Downregulation of PARP1 transcription by promoter- associated E2F4-RBL2-HDAC1- BRM complex contributes to repression of pluripotency stem cell factors in human monocytes
Ewelina Wisnik, Tomasz Ploszaj & Agnieszka Robaszkiewicz|Department of Biophysics of Environmental Pollution, Institute of Biophysics, University of Lodz, Pomorska 141/143, 90-236, Lodz, Poland, Department of Molecular Biology, Medical university of Lodz, Narutowicza 60, 90-236, Lodz, Poland, Department of General Biophysics, Institute of biophysics, University of Lodz, Pomorska 141/143, 90-236, Lodz, Poland|2017|Scientific Reports|7:9483 DOI:10.1038/s41598-017-10307-z
Poly (ADP-Ribose) Polymerase 1 (PARP1) is a highly conserved, multifunctional enzyme found in eukaryotes.

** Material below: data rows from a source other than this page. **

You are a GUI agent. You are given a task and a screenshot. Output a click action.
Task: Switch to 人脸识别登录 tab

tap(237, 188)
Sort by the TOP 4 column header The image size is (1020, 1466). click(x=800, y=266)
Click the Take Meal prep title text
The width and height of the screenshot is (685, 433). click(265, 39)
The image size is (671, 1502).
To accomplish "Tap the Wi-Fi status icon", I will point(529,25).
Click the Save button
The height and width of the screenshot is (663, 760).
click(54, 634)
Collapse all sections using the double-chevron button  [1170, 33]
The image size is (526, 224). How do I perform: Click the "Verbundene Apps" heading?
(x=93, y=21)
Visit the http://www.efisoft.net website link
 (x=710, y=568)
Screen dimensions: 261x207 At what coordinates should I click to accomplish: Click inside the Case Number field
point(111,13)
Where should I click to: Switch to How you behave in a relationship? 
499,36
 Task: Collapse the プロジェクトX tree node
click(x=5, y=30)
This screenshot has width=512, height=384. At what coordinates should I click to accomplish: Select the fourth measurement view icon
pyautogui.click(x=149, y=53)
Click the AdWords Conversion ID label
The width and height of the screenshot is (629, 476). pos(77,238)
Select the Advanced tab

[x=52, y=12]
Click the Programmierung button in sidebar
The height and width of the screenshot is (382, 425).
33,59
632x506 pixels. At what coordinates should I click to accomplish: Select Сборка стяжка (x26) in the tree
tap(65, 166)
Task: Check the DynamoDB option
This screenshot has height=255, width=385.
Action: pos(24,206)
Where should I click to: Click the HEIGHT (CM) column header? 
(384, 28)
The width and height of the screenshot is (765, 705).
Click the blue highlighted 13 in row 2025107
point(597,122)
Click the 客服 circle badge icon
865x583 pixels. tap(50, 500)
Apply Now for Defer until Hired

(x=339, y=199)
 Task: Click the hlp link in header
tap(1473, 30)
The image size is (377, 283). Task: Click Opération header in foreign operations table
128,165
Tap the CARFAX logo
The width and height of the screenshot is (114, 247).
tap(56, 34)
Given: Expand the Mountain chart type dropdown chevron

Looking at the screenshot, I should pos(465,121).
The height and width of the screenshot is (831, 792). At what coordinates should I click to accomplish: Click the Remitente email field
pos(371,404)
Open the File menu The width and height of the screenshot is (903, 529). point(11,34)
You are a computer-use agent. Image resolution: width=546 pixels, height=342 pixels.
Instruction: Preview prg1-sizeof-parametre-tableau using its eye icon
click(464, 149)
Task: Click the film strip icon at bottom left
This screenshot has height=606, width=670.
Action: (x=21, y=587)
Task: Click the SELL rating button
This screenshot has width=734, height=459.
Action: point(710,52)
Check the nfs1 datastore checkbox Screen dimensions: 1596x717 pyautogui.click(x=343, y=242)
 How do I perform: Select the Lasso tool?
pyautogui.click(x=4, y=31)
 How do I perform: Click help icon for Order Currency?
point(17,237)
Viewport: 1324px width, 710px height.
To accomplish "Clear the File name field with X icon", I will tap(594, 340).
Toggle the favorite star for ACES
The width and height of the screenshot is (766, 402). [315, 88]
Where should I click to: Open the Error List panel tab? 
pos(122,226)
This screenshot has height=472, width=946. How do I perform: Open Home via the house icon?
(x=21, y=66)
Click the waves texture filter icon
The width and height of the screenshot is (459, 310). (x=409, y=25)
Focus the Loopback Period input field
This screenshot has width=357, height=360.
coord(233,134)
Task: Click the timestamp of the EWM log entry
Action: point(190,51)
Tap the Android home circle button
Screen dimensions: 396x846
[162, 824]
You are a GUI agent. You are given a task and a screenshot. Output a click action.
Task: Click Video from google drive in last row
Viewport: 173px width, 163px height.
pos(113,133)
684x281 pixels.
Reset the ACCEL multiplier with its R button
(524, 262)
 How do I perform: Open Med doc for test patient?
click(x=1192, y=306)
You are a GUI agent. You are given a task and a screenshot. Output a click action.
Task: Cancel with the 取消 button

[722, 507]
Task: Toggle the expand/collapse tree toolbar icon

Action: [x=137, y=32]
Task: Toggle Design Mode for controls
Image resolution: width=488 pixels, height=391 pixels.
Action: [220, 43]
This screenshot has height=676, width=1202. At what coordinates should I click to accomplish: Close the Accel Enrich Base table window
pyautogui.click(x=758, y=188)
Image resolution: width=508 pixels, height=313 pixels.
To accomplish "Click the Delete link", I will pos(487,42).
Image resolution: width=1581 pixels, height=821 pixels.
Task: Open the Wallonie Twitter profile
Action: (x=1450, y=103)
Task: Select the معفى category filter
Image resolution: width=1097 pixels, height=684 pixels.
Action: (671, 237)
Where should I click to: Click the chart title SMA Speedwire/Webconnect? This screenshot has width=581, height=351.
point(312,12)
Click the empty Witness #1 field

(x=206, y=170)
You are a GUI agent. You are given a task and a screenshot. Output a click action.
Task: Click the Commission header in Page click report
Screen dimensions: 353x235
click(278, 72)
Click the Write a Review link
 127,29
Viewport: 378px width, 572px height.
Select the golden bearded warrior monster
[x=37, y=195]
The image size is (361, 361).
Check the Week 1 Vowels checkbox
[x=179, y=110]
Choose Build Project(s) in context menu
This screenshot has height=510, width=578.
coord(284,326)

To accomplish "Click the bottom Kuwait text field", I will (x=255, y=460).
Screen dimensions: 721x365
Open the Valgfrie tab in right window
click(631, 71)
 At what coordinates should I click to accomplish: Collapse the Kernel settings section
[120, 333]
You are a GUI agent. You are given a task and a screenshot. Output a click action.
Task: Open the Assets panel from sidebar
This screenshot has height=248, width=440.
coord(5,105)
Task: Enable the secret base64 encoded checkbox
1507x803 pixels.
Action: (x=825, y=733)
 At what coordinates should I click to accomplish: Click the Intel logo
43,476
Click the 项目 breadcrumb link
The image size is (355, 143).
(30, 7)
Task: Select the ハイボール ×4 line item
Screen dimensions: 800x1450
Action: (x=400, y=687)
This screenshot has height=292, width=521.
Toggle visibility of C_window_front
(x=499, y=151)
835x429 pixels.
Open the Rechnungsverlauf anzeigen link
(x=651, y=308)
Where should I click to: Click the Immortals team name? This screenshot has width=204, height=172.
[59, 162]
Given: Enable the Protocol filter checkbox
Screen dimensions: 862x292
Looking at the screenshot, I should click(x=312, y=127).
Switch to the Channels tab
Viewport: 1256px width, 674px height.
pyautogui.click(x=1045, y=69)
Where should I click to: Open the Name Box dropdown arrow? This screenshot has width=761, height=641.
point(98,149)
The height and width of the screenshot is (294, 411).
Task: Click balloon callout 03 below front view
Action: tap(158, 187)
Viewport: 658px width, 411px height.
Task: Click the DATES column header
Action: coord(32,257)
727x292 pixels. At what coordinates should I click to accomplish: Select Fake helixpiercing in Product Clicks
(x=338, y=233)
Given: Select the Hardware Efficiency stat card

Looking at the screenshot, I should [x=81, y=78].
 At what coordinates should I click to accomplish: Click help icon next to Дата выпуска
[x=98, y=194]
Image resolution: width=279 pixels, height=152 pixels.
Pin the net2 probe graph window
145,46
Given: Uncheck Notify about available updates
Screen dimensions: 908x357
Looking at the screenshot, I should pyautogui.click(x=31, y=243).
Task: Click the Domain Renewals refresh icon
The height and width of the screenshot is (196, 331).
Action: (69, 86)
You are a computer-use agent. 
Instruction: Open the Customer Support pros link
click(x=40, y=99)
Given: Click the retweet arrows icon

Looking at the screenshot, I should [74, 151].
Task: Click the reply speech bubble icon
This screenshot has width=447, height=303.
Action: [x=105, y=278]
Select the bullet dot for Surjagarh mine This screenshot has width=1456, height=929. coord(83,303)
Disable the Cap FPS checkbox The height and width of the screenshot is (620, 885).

There is currently very limited knowledge about regulation of PARP1 transcription. In this study, transcriptional analysis using relative quantification was performed using the Mic qPCR Machine and its complementary micPCR software. The relative quantification was based on REST, taking target efficiency into account. The expression of a target gene is standardised by a non-regulated reference-gene (ACTB), therefore containing more reference-genes than other relative quantification methods. The expression of PARP1, POU5F1, NANOG, SOX2 and ZFP42 between differentiated monocytes and their proliferating precursors was compared. It was observed that PARP1 transcription is tightly controlled by the cell cycle and was substantially lower in monocytes. It was also found that PARP1 transcription is downregulated by RB-E2F-HDAC1-SWI/SNF-based complexes in a growth inhibition-dependent manner. The study concluded that downregulation of PARP1 transcription was observed and shown to facilitate repression of pluripotent transcription factors in human monocytes.